一方グラディエータの様に観衆の前でエエカッコシーの後でうち倒された女性代議士は、最後まで困った顔をしてくれなかったのであまり同情心が湧いてきません。その点、「ダメなものはダメ!」の土井党首が記者会見で、いつになく病気のオコゼの様な困った顔をしていたのでお気の毒に思っています。

 話しは違いますが、先日介護保険を申請したお婆さんの所へ市役所から担当者がやって来て、きれいに整頓された部屋と元気そうに化粧をして出迎えたお婆さんを見て、あまり介護の必要はないと言って帰ったそうです。お婆さんは大いに不満で、「こんな事なら部屋を散らかして破れ寝巻きで困った顔の演技をすれば良かった」等とこぼしています。患者さんの中にはアカデミー賞クラスの演技派の婆さん(爺さんにはいない)がいるので要注意です。


 さて、今回の医療情報は New England Journal と Nature という二つの格調高い雑誌に発表されたアルツハイマー病に対する意外な薬の予防効果についてお話します。歯痛や足腰の痛みで、医者が処方する非ステロイド性の消炎鎮痛剤で NSAIDs(Nonsteroidal Anti-inflammatory Drugs) と呼ばれる薬剤がその薬です。
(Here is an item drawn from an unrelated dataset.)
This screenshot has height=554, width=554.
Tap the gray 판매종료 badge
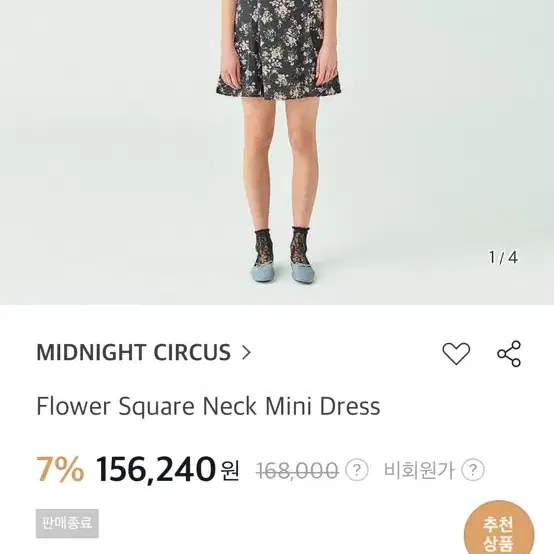[67, 523]
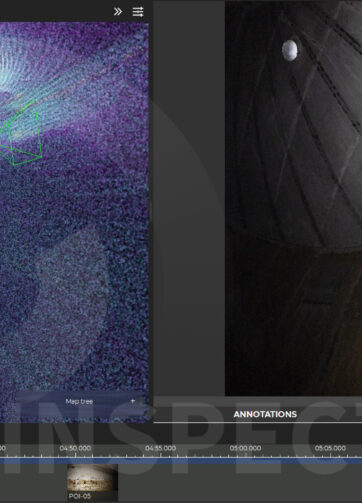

皆さまも一度は服用した事がある一般的な薬です。

 オランダで55歳以上の6,989人を対象とした7年間の追跡研究で293人がアルツハイマー病になったそうですが、NSAIDs の使用経験が1ヶ月未満のアルツハイマー病の発生頻度が0.95に対し、1ヶ月から2年未満の人では0.83と少なく、驚くべき事に2年以上服用経験がある人では0.20という極めて低い発生頻度であり、長期間にわたってこの NSAIDs と呼ばれる鎮痛剤を服用している患者さんではアルツハイマー病の頻度が統計学的に明らかに低いという結果が得られました。

 さらにこの事を裏付ける動物実感の結果が報告され、そのメカニズムが示されました。アルツハイマー病では短い間に著しい神経細胞の減少が起こり、その程度に応じて脳の機能が低下します。この神経細胞死の原因としてアミロイド仮説という考えが現在のところ広く支持されています。この説によれば、アミロイドβ蛋白という物質が直接的に神経細胞に毒性を持つ為に神経細胞死をもたらし、このアミロイドβ蛋白の神経細胞への沈着と蓄積がアルツハイマー病の発生原因であろうというものです。また、アミロイド前駆体蛋白(APP)の遺伝子が遺伝子変異によってアミロイドβ蛋白の産性を高める事が知られています。

 さて、研究者達がこの APP を産性した人の細胞と、ハムスターを用いて、様々な NSAIDs を投与したところ、おなじみの鎮痛剤であるイブプロフェンやインドメサシンを与えるとアミロイドβ42という原因物質が80%低下し、マウスの実験では脳へのアミロイドβの蓄積が40%減ったという事です。

 腰痛や膝の痛みを訴えて鎮痛剤を飲んでいるお年寄りが私達の外来でも多いのですが、言われてみれば何となく元気に「痛い!痛い!」と言って薬を飲みながらデパート巡りをしている人や、こんなに痛み止めを飲ませられるぐらいなら早くお迎えが来て欲しい等と言っているご老人に呆けた方が少ないように思えます。

 最後に鎮痛剤以外のアルツハイマー病を予防するものとして、食品ではポリフェノール、カテキン、DHA、EPA を多く含む赤ワイン、お茶、魚、銀杏の葉のエキス等が挙げられていますが、どの程度有効かの学問的証明は今後の研究を待ちたいと思います。